===== RECORDS TO PROCESS =====
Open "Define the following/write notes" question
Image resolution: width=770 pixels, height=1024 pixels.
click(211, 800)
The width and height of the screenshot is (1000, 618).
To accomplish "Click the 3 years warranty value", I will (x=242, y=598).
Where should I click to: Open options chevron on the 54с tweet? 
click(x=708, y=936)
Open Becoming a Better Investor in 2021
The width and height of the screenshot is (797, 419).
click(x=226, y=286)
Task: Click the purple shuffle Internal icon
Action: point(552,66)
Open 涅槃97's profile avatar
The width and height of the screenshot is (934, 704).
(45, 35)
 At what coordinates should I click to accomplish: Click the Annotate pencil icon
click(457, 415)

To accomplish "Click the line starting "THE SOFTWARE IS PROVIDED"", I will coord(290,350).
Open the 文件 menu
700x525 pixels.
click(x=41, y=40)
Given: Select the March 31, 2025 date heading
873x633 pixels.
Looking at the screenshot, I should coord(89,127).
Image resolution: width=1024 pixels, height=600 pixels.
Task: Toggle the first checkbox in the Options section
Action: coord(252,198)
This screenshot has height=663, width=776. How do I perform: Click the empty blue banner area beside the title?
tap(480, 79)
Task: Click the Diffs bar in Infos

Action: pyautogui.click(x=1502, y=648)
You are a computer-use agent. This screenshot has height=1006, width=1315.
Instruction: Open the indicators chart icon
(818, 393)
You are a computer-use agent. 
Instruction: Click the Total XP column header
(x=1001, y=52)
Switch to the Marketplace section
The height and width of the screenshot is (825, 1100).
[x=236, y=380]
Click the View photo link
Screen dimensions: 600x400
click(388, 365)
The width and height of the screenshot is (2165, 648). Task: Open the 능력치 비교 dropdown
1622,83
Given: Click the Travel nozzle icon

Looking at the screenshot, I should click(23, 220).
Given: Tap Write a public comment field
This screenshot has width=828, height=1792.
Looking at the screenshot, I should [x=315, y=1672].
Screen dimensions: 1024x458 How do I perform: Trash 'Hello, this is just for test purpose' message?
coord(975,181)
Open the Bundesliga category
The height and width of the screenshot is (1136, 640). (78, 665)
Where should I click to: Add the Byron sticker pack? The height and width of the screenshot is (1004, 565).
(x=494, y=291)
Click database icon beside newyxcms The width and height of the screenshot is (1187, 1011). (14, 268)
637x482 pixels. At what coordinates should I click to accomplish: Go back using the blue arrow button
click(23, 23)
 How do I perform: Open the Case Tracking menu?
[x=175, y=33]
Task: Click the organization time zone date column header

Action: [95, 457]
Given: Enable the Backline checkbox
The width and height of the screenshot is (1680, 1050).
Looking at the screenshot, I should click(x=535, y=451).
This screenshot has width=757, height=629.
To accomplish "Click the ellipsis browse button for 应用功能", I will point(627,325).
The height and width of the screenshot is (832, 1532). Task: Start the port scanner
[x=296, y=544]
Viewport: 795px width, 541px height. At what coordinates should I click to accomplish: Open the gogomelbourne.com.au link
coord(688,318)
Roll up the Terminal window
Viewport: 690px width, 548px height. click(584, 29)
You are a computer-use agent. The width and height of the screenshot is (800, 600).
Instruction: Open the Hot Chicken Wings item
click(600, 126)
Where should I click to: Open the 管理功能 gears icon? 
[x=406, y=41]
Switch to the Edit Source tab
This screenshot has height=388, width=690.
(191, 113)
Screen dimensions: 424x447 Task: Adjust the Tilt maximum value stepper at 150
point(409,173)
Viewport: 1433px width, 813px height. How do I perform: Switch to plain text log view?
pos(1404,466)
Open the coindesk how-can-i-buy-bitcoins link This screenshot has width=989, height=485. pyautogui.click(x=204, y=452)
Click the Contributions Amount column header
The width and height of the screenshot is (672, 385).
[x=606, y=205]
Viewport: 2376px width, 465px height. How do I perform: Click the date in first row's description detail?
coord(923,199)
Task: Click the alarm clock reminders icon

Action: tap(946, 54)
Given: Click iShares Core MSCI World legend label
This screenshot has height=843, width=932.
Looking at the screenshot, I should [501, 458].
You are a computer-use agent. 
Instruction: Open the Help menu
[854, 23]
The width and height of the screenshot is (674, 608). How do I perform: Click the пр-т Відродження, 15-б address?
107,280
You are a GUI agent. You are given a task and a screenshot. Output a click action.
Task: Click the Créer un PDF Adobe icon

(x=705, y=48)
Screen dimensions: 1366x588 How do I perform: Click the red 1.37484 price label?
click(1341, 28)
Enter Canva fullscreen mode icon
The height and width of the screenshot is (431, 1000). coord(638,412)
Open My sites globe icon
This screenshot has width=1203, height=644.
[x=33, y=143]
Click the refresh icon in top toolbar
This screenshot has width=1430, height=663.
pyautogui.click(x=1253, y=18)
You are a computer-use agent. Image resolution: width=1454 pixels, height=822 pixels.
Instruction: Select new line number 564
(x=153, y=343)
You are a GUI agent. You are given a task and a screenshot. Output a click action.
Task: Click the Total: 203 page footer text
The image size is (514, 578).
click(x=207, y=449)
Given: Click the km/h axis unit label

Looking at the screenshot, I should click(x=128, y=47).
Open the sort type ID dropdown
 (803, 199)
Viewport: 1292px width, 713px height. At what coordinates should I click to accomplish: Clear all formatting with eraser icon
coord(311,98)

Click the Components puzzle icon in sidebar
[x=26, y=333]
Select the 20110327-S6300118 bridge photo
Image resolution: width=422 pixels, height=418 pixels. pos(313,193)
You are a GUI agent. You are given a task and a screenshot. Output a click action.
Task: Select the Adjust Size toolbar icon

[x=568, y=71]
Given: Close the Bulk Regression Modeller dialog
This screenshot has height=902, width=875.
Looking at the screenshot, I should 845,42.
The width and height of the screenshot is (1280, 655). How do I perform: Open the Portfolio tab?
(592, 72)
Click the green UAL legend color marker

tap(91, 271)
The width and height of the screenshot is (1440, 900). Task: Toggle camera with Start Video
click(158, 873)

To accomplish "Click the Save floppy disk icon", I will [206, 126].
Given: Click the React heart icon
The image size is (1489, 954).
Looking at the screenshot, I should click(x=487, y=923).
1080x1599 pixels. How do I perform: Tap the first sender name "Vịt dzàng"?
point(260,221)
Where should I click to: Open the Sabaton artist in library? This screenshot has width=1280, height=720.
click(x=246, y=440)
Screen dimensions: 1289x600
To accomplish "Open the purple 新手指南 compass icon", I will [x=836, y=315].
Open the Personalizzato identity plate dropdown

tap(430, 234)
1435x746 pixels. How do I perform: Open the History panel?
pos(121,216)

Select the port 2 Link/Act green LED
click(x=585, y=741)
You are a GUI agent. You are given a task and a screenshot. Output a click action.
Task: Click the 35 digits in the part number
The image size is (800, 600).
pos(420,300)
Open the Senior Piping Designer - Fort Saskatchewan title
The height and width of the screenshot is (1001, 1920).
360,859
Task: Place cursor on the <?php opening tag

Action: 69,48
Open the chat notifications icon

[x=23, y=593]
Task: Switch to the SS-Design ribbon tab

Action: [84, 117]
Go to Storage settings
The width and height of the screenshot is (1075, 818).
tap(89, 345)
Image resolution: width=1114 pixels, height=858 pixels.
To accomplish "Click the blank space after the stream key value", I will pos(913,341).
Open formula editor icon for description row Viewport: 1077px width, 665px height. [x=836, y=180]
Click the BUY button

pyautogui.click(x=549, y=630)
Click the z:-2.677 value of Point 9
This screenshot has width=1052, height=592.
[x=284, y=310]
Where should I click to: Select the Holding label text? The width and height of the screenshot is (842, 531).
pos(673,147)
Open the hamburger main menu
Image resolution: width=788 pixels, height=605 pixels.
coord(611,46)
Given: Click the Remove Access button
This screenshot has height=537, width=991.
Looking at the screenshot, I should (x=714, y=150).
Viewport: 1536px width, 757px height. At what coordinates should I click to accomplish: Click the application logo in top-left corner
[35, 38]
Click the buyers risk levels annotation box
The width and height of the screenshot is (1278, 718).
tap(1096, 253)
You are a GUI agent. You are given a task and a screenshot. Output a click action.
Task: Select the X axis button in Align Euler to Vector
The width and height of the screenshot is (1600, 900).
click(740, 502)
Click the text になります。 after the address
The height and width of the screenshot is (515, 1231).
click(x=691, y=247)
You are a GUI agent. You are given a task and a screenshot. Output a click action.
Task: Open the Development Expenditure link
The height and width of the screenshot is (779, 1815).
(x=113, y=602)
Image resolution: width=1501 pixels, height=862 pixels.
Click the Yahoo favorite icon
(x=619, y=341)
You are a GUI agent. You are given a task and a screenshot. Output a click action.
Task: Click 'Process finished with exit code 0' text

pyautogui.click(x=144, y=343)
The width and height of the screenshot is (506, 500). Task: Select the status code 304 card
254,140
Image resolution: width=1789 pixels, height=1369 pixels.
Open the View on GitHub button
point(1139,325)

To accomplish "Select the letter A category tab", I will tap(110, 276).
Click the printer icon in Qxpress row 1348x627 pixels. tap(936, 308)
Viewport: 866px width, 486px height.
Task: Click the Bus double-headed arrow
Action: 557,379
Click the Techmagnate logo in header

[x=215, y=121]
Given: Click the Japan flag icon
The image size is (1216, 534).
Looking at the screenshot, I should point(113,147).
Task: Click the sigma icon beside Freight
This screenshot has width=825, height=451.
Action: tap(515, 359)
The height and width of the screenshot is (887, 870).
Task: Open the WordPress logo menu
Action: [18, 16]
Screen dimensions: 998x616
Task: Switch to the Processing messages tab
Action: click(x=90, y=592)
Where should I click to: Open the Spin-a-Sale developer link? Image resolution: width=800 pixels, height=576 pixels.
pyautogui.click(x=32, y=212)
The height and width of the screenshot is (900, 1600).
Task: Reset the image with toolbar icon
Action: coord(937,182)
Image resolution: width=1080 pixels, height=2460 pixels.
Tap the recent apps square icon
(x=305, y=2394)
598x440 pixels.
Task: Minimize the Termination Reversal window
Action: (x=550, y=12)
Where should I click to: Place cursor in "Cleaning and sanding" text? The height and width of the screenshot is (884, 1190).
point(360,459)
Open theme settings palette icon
=====
* WHAT IS BEING ASKED:
Within the listing, how many lines carry the word "computer"? Answer with the number alone.

* RESULT:
5